The stretch wanted below opens at the line containing "Where should I click to: Click the auto-align" and closes at the line containing "is (407, 528).". Please return it exactly, with no other lines.

Extracted data entries:
┌──
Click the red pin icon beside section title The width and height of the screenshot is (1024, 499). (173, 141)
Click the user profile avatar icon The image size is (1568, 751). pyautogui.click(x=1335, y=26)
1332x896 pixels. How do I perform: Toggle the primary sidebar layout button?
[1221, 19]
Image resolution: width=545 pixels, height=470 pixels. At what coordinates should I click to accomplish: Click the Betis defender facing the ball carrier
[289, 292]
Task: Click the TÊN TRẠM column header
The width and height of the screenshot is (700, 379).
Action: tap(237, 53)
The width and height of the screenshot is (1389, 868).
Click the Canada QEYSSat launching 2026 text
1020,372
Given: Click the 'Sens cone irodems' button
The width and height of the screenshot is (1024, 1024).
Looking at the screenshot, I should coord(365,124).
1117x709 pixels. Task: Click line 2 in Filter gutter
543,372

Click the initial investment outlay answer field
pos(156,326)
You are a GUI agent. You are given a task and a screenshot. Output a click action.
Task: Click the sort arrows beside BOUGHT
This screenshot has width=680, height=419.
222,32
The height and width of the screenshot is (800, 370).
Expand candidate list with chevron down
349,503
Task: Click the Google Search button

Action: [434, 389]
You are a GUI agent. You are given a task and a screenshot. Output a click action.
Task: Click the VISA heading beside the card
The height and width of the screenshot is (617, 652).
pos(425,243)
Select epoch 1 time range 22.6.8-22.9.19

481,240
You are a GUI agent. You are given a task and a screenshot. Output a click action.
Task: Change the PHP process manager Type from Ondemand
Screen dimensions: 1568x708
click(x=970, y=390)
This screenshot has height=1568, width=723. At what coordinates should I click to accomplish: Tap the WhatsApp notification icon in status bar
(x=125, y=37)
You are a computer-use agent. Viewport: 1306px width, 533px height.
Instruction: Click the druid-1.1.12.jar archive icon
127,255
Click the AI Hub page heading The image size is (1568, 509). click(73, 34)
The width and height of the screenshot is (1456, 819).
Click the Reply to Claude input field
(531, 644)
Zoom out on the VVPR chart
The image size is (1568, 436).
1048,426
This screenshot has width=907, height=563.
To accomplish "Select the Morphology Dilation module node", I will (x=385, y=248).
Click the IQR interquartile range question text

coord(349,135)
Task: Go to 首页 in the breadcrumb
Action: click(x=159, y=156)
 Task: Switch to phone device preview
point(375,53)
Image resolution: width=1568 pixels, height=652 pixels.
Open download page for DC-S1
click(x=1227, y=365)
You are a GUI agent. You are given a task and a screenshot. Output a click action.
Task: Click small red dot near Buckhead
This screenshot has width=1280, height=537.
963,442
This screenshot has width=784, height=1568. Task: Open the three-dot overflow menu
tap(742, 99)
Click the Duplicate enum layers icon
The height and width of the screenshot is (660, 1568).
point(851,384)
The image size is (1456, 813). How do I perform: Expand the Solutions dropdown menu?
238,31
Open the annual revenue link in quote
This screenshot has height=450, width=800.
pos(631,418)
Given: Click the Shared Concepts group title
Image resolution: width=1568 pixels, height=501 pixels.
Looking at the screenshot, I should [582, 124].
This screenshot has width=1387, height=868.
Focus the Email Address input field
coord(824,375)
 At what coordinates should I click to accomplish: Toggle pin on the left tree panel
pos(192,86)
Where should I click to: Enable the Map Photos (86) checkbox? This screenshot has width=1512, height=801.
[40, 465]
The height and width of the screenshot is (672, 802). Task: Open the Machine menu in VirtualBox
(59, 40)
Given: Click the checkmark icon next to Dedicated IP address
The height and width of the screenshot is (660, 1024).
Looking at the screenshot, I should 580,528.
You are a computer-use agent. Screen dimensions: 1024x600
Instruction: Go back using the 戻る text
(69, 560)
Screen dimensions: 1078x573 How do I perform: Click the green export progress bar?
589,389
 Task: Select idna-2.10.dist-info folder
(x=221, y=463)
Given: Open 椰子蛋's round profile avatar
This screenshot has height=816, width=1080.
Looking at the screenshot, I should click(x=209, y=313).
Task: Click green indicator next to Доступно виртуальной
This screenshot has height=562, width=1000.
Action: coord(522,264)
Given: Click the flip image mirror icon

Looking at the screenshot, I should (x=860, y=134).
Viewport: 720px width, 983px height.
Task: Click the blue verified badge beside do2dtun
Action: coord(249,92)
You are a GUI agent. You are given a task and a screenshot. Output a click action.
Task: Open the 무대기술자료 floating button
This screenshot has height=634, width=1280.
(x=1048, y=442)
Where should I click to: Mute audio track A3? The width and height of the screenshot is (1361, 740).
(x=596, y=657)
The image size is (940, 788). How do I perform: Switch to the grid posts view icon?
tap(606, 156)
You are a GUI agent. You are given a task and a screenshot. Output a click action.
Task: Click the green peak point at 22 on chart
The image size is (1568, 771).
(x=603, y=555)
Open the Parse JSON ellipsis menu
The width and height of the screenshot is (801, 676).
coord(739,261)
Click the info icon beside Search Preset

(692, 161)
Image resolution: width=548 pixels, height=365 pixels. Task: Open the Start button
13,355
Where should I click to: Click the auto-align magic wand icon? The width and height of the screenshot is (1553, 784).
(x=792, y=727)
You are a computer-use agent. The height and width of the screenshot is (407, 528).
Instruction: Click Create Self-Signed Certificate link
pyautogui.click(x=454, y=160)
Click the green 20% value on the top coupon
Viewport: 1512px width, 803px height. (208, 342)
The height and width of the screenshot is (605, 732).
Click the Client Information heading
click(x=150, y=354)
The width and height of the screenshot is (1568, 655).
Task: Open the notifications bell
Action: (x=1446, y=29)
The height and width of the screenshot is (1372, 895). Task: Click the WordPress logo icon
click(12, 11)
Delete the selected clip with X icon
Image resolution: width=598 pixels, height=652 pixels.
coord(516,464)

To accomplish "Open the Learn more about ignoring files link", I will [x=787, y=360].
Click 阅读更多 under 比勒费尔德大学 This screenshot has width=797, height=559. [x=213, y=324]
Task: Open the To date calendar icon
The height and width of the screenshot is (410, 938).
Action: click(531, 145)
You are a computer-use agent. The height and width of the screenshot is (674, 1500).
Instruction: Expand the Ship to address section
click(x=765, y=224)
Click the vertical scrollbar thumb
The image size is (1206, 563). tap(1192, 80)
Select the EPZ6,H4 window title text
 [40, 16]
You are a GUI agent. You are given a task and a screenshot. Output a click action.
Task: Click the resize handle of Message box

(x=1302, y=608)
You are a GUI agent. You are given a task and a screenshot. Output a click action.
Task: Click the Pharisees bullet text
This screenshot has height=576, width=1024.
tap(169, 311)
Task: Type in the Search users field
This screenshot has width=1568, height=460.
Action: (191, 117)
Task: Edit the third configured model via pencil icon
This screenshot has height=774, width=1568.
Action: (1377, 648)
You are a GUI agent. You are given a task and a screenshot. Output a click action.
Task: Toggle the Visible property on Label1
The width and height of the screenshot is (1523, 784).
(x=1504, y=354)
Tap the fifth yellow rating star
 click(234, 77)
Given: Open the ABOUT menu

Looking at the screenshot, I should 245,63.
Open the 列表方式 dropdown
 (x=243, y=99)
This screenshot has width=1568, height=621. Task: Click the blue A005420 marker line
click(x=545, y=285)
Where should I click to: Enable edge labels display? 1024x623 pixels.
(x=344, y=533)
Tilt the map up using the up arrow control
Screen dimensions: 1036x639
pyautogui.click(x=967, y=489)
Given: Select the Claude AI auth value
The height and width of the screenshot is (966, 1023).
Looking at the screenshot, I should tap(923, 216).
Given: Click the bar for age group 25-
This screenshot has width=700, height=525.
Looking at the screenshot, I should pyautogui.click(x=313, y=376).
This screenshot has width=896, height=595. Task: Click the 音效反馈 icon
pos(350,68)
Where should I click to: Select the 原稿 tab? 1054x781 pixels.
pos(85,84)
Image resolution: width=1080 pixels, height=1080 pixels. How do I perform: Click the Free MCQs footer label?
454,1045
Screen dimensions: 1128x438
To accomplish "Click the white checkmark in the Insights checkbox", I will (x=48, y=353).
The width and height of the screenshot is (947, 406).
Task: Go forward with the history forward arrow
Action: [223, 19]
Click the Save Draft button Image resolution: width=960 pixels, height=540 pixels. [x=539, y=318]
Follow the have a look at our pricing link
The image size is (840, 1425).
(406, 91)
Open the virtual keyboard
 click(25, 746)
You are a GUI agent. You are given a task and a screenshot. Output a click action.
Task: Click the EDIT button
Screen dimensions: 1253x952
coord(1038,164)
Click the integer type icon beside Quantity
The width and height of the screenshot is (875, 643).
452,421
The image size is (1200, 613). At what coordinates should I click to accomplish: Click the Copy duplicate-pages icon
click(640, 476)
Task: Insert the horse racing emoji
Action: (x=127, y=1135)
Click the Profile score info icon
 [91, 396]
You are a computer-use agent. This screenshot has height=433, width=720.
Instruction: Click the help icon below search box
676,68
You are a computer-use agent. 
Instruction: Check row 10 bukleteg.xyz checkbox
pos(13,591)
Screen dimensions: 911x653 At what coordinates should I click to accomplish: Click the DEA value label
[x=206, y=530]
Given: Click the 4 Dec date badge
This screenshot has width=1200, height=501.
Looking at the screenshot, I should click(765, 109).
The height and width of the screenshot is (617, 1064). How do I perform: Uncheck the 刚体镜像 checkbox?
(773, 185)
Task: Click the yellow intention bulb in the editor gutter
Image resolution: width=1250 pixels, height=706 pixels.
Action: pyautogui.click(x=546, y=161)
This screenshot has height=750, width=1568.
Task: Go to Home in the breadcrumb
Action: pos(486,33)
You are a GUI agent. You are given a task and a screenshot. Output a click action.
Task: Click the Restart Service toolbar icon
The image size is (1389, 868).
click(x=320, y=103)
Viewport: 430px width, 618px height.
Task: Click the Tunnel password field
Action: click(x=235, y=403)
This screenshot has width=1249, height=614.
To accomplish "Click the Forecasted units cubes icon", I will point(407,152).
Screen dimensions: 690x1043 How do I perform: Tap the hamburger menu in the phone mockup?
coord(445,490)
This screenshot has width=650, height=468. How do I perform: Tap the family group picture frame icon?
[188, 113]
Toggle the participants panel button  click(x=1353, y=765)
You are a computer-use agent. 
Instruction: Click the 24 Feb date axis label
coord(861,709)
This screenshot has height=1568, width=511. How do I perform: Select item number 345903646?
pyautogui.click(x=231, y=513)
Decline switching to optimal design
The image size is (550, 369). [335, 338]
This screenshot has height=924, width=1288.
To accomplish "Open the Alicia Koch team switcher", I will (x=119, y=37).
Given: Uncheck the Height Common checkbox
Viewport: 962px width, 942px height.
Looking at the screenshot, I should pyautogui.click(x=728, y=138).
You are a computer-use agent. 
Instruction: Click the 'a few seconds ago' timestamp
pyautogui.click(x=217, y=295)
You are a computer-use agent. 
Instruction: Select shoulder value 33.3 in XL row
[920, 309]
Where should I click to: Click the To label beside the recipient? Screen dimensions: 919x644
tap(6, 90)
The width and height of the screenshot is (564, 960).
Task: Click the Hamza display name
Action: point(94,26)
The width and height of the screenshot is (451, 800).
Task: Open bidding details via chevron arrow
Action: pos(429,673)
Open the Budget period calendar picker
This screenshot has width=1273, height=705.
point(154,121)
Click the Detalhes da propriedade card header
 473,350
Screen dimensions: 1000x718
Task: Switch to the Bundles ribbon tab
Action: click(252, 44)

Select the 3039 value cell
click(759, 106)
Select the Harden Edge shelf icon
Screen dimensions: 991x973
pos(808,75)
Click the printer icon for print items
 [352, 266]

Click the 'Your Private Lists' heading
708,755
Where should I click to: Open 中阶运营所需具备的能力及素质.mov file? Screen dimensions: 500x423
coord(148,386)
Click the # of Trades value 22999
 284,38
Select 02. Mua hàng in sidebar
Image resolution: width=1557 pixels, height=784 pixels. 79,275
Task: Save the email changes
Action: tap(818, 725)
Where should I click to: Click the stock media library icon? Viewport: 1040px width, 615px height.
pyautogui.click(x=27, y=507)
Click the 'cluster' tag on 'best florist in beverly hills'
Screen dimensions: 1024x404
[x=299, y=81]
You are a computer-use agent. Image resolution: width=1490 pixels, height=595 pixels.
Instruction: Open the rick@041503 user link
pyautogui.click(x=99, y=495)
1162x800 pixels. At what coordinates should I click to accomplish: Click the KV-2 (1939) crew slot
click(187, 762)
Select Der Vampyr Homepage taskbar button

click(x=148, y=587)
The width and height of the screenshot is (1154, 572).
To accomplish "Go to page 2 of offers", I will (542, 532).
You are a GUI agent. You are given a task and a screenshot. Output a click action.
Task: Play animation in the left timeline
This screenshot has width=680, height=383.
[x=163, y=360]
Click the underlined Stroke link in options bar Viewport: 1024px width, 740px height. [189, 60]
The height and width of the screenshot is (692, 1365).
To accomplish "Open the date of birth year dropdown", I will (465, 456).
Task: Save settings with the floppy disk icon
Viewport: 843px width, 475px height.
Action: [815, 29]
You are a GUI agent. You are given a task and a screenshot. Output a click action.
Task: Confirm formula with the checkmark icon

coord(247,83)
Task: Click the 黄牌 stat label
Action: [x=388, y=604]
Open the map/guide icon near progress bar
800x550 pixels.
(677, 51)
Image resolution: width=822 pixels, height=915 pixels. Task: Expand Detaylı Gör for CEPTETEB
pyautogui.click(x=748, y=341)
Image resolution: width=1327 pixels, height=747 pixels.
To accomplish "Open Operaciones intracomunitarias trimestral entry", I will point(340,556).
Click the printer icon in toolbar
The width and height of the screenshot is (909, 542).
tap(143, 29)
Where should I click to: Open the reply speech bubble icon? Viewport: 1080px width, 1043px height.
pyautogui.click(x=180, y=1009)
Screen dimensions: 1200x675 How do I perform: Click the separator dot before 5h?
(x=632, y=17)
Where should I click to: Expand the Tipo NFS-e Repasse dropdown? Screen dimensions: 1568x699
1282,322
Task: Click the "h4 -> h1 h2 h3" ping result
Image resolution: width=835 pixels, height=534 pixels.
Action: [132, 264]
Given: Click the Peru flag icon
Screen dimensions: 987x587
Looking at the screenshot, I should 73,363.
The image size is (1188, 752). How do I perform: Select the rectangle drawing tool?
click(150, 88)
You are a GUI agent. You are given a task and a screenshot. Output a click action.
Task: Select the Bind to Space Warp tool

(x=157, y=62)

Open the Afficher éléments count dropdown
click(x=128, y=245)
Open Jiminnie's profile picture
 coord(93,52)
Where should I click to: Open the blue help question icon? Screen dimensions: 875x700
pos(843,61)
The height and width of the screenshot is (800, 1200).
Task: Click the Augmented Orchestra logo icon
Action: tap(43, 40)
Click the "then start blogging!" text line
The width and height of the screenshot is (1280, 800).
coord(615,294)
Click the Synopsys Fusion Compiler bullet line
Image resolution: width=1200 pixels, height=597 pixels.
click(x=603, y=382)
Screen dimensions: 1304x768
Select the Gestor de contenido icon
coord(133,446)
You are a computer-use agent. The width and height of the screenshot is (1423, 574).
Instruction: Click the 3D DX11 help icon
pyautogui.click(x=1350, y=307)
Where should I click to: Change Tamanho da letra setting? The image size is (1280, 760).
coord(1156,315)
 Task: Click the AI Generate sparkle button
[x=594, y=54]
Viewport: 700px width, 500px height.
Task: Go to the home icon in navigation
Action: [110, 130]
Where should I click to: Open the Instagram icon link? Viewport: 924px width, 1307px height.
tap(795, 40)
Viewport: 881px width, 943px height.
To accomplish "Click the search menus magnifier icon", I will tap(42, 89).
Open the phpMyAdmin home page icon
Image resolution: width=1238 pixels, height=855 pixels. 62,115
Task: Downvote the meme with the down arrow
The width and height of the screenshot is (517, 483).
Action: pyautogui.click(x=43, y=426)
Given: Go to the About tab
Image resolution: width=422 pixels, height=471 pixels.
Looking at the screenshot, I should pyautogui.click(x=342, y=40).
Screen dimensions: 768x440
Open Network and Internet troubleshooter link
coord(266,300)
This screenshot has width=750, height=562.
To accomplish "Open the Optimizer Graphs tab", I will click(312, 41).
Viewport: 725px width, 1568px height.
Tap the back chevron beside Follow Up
└──
▶ _EXERCISE OUTPUT_
Where should I click to: Click the auto-align magic wand icon? The width and height of the screenshot is (1553, 784).
(x=792, y=727)
You are a computer-use agent. The height and width of the screenshot is (407, 528).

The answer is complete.